With China and the US, the world's two largest greenhouse gases emitters, having formally ratified the global climate deal struck in Paris last December, the spotlight has shifted to India and the European Union to do the same and make this accord operational. Formal endorsement by these two will be a step closer to meeting the agreement's requirement of approval by at least 55 countries, accounting for a minimum of 55 per cent of total global emissions, to come into force. The EU is the third largest emitter and India the fourth. Though the final communique issued by the just-concluded G20 summit has skipped mentioning adherence to the December 2016 deadline for the ratification of the Paris pact, which suits India, it is unlikely to soften pressure on New Delhi from the US and China. India's bid to seek support for joining the Nuclear Suppliers Group as well as to get a permanent seat in the United Nations Security Council can be among the issues used to nudge India to ratify. But New Delhi would do well to resist these pressures.

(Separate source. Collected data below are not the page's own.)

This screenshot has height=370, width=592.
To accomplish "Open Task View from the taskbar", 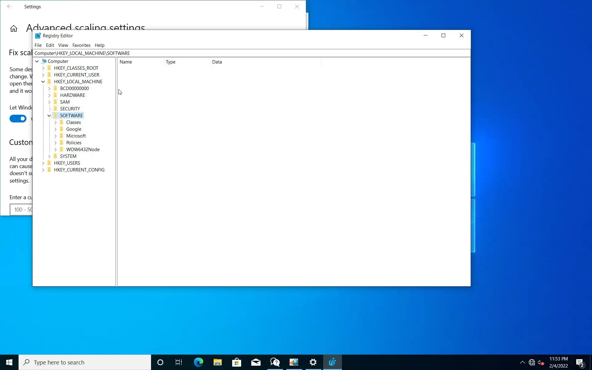I will (179, 362).
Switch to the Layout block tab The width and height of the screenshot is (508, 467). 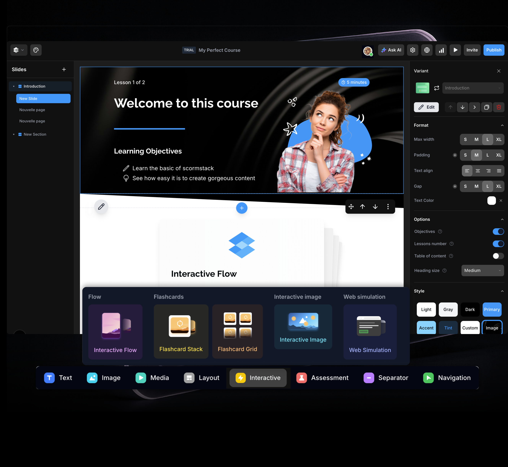202,378
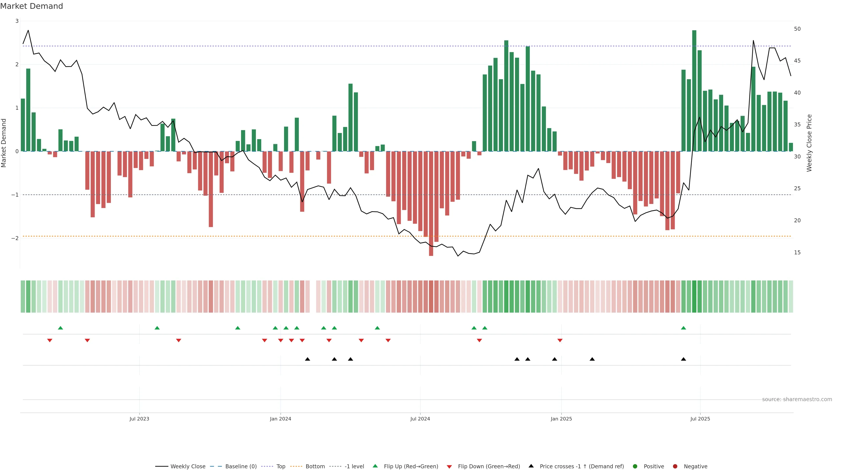Click the red Flip Down legend triangle

[x=449, y=467]
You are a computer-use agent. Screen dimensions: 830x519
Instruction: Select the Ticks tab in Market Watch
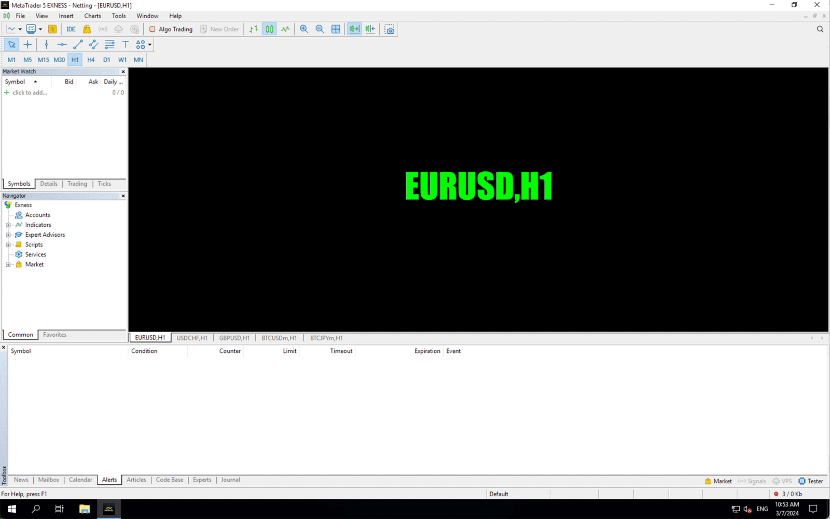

A fact that cannot be disregarded is that neither India nor the EU is as yet ready to endorse the Paris deal, though their support for it remains unflinching. The EU is sharply divided with some member countries wanting it to be preceded by necessary spadework to minimise its fallout on their domestic economy and job creation. For India, the task on hand is even tougher. That's because, unlike the EU, which has the technology and the resources to take decisive climate action, India is short on both counts. To achieve the target of slashing the emissions intensity of the economy by 33 to 35 per cent by 2030 (from the 2005 level), the country may need an estimated investment of $2.5 trillion. Worse still, India will have to cut down on fossil fuel consumption and introduce major technological changes in its manufacturing sector. This aside, India will also need to upgrade the technology used in its thermal power sector and by improving the quality of coal and the technology to trap and neutralise emissions from coal-run plants.
India has already put in place an impressive domestic action plan for climate-resilient development. Raising non-fossil fuel-based content of its overall energy consumption to 40 per cent by 2030 is part of this plan. With steady progress on the solar and wind energy fronts and the proposal to declare hydel power as renewable energy - which, for some inexplicable reasons, is not counted as clean power - meeting the overall green energy goals specified in the Paris deal do not seem beyond reach. However, the needed revamp of the coal-based power sector and the manufacturing industry may not be as easy - at least not without adequate external assistance, both in terms of technology and finance, neither of which is readily accessible. Developed countries seem reluctant to transfer, or even sell, the green manufacturing technologies to other countries. They are also reneging on their commitment to contribute liberally to the global green fund, mooted specifically to assist developing nations in clean economic development. Unless these prerequisites are taken care of through collective global effort, it is futile to expect the Paris accord to meet its noble objective of capping temperature rise to well below 2° Celsius, even if the requisite number of countries ratify it.